▶ Given instruction: Return each of the rows below word for word, without changing anything.

▶ Data for the task:
----
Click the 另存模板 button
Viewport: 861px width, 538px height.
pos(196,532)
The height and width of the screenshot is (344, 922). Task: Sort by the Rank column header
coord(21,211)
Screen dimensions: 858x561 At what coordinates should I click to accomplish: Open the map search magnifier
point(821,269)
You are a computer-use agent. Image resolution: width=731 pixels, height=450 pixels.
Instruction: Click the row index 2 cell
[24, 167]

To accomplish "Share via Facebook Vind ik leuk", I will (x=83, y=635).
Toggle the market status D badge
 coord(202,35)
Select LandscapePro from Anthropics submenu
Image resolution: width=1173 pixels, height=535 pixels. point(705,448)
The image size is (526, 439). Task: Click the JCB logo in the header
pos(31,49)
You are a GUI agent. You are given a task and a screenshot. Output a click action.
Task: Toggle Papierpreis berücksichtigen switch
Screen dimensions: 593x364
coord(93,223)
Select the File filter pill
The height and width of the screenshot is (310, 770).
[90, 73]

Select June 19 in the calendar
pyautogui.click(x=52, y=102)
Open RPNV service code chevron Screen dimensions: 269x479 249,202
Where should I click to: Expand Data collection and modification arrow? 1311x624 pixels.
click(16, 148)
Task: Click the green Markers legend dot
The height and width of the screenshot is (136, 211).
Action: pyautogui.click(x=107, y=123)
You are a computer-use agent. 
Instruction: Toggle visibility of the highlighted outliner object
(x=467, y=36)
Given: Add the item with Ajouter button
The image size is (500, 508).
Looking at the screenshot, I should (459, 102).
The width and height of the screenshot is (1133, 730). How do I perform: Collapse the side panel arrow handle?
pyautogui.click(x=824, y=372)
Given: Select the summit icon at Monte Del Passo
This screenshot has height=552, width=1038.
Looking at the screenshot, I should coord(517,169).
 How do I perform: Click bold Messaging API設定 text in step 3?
----
▶ Reply:
Click the 另存模板 button
Viewport: 861px width, 538px height.
pos(196,532)
The height and width of the screenshot is (344, 922). Task: Sort by the Rank column header
coord(21,211)
Screen dimensions: 858x561 At what coordinates should I click to accomplish: Open the map search magnifier
point(821,269)
You are a computer-use agent. Image resolution: width=731 pixels, height=450 pixels.
Instruction: Click the row index 2 cell
[24, 167]

To accomplish "Share via Facebook Vind ik leuk", I will (x=83, y=635).
Toggle the market status D badge
 coord(202,35)
Select LandscapePro from Anthropics submenu
Image resolution: width=1173 pixels, height=535 pixels. point(705,448)
The image size is (526, 439). Task: Click the JCB logo in the header
pos(31,49)
You are a GUI agent. You are given a task and a screenshot. Output a click action.
Task: Toggle Papierpreis berücksichtigen switch
Screen dimensions: 593x364
coord(93,223)
Select the File filter pill
The height and width of the screenshot is (310, 770).
[90, 73]

Select June 19 in the calendar
pyautogui.click(x=52, y=102)
Open RPNV service code chevron Screen dimensions: 269x479 249,202
Where should I click to: Expand Data collection and modification arrow? 1311x624 pixels.
click(16, 148)
Task: Click the green Markers legend dot
The height and width of the screenshot is (136, 211).
Action: pyautogui.click(x=107, y=123)
You are a computer-use agent. 
Instruction: Toggle visibility of the highlighted outliner object
(x=467, y=36)
Given: Add the item with Ajouter button
The image size is (500, 508).
Looking at the screenshot, I should (459, 102).
The width and height of the screenshot is (1133, 730). How do I perform: Collapse the side panel arrow handle?
pyautogui.click(x=824, y=372)
Given: Select the summit icon at Monte Del Passo
This screenshot has height=552, width=1038.
Looking at the screenshot, I should coord(517,169).
 How do I perform: Click bold Messaging API設定 text in step 3?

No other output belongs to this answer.